- [Aim of the exercise] Return, without anything added, the lines from the one containing "陕西白癜风 (131, 329)" through the end of the entries below, exactly as written.

=== Data ===

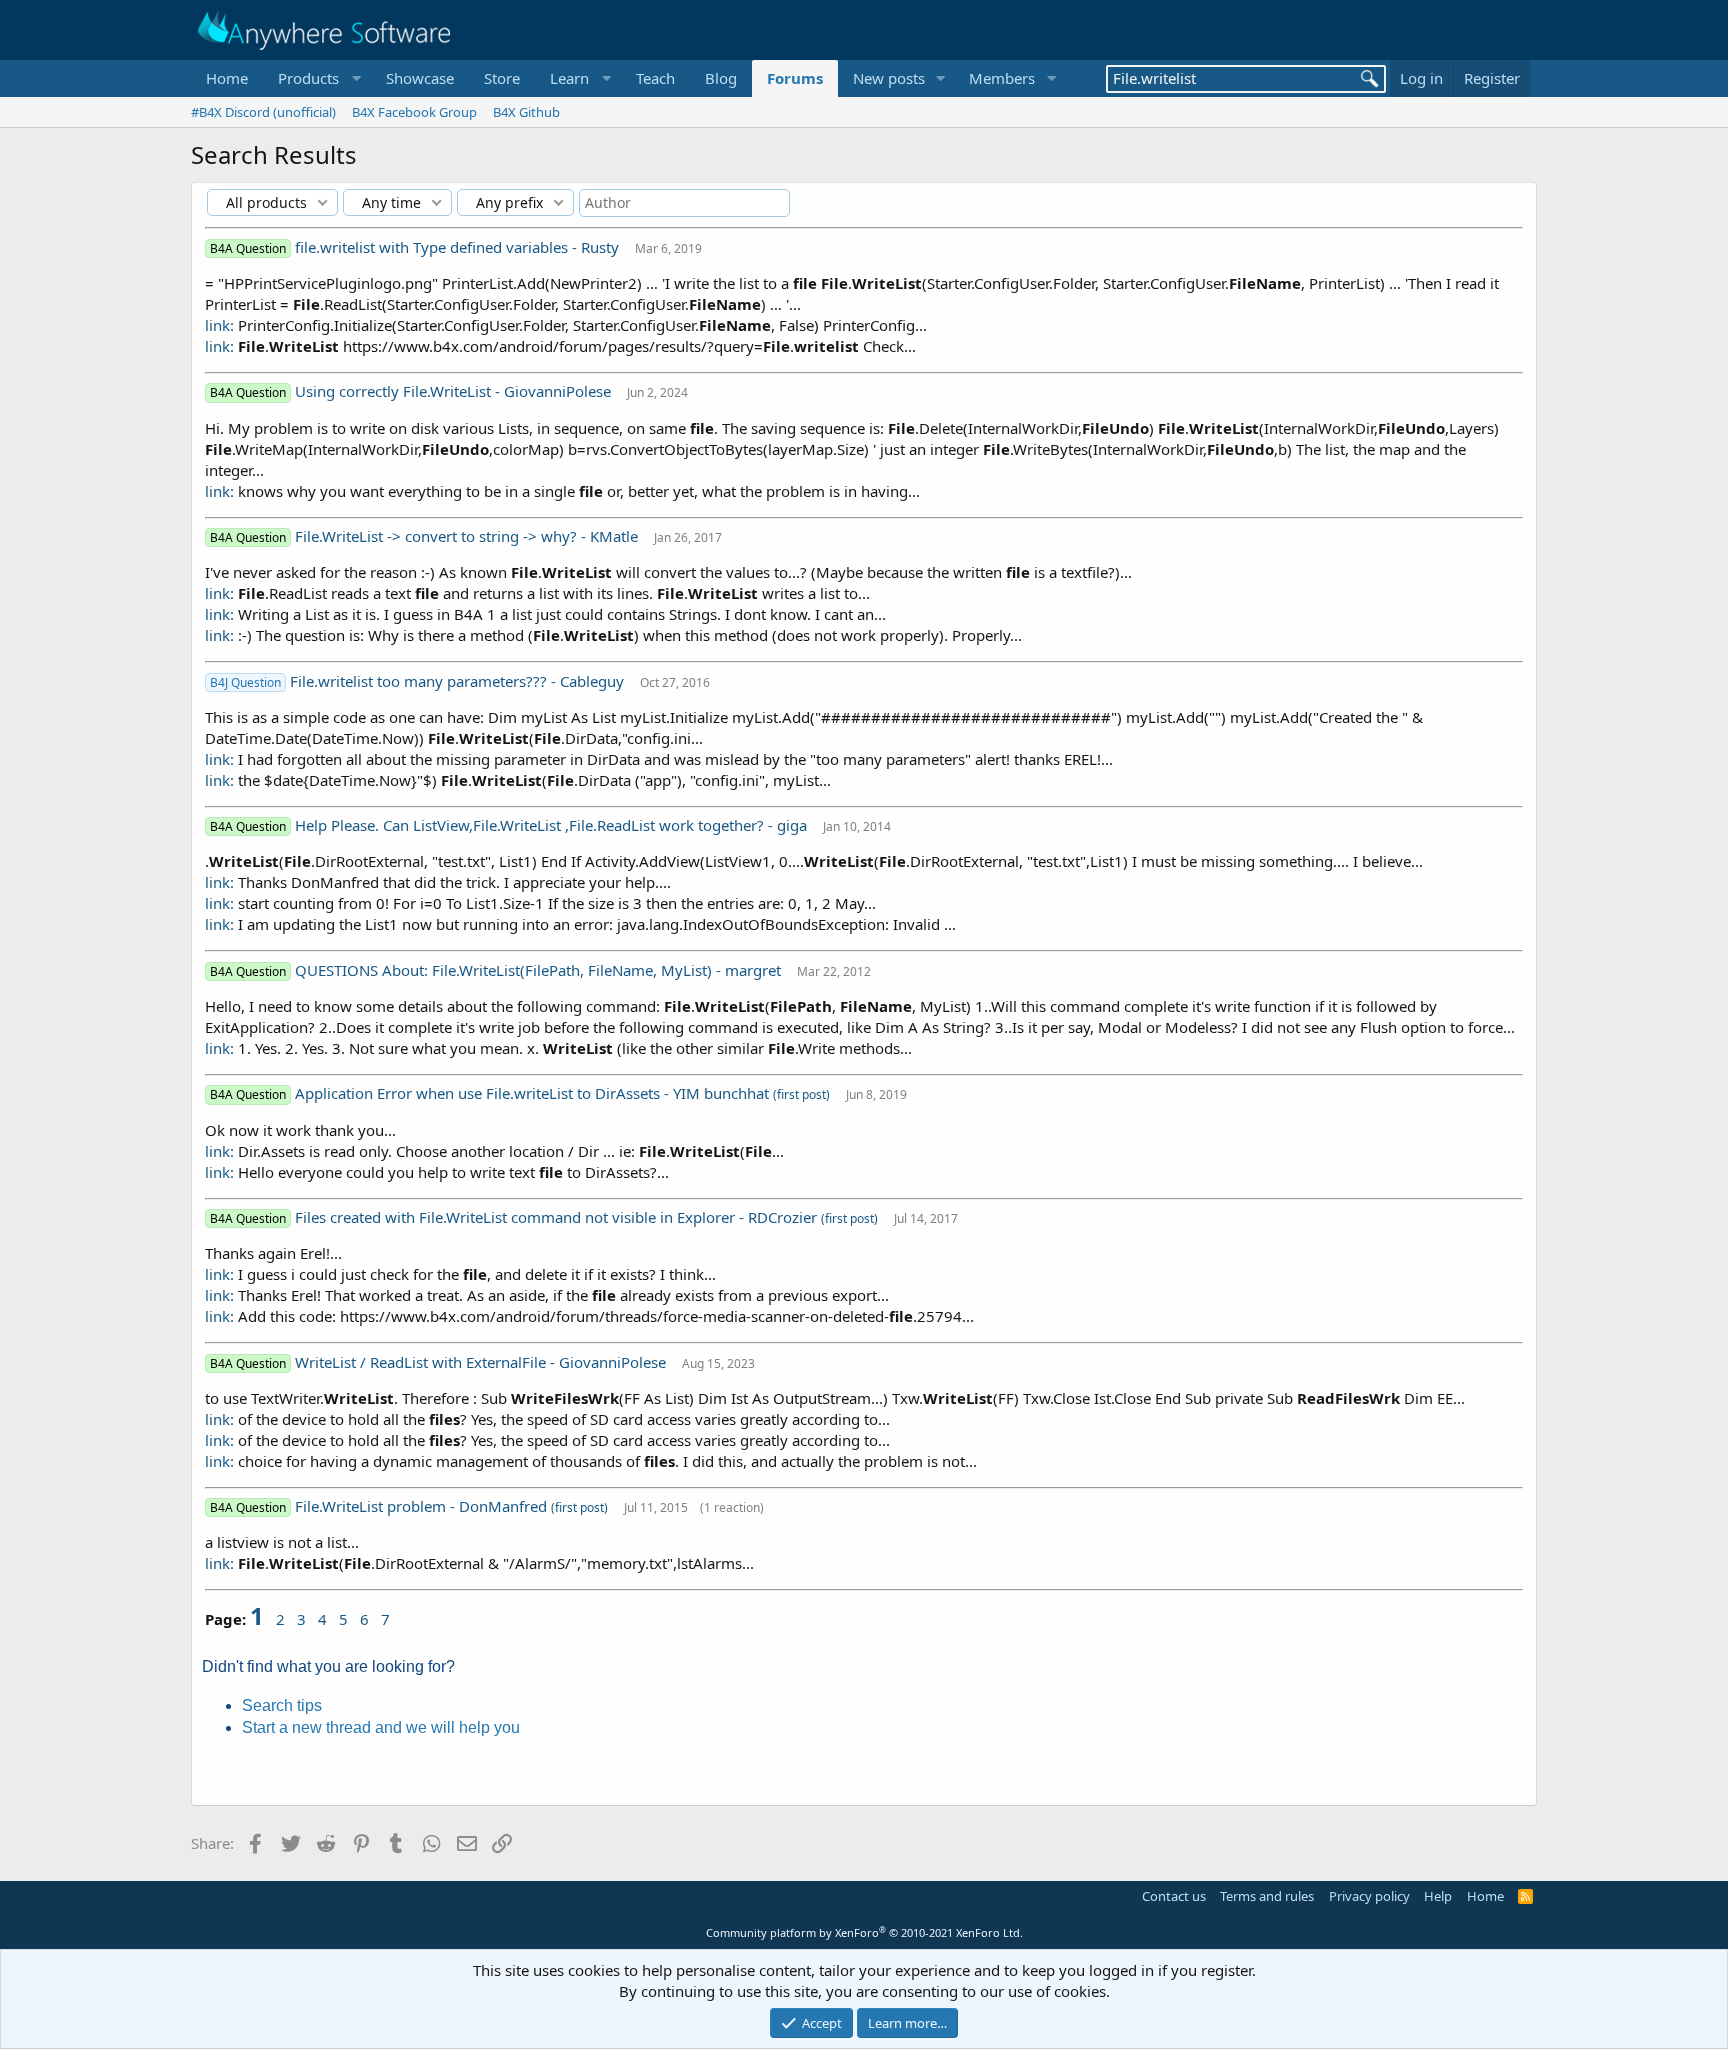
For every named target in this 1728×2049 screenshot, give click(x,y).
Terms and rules (1267, 1896)
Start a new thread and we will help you (381, 1727)
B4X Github (526, 112)
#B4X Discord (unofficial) (263, 112)
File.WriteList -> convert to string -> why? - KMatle (468, 536)
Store (502, 78)
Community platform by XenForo (864, 1932)
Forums (795, 78)
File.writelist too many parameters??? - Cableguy (459, 681)
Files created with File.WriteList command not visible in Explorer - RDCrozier (558, 1217)
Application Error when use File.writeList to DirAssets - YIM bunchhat (534, 1093)
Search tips (282, 1705)
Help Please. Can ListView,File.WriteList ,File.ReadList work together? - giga (553, 825)
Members (1002, 78)
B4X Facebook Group (414, 112)
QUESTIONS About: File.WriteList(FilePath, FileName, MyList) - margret (540, 970)
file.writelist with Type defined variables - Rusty (459, 247)
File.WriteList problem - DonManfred (423, 1506)
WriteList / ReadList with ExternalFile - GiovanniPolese (482, 1362)
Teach (655, 78)
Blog (721, 78)
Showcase (420, 78)
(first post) (801, 1094)
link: (219, 325)
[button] (317, 78)
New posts (889, 78)
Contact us (1174, 1896)
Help (1438, 1896)
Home (227, 78)
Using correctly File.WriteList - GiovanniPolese (455, 391)
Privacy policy (1369, 1896)
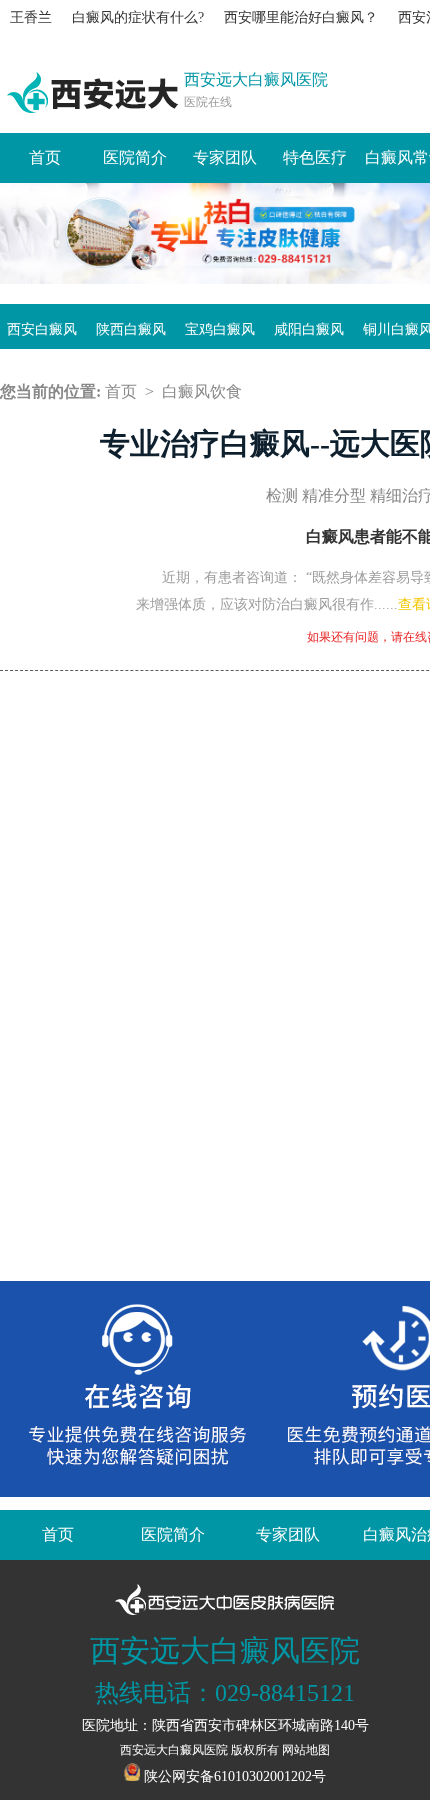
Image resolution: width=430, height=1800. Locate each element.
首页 (45, 157)
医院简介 (135, 157)
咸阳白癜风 (309, 329)
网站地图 (306, 1750)
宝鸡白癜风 (220, 329)
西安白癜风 (42, 329)
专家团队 (225, 157)
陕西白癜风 (131, 329)
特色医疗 (315, 157)
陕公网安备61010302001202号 (235, 1776)
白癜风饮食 (202, 391)
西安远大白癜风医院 (174, 1750)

===

- [Answer box]
陕西白癜风 (131, 329)
特色医疗 (315, 157)
陕公网安备61010302001202号 (235, 1776)
白癜风饮食 (202, 391)
西安远大白癜风医院 (174, 1750)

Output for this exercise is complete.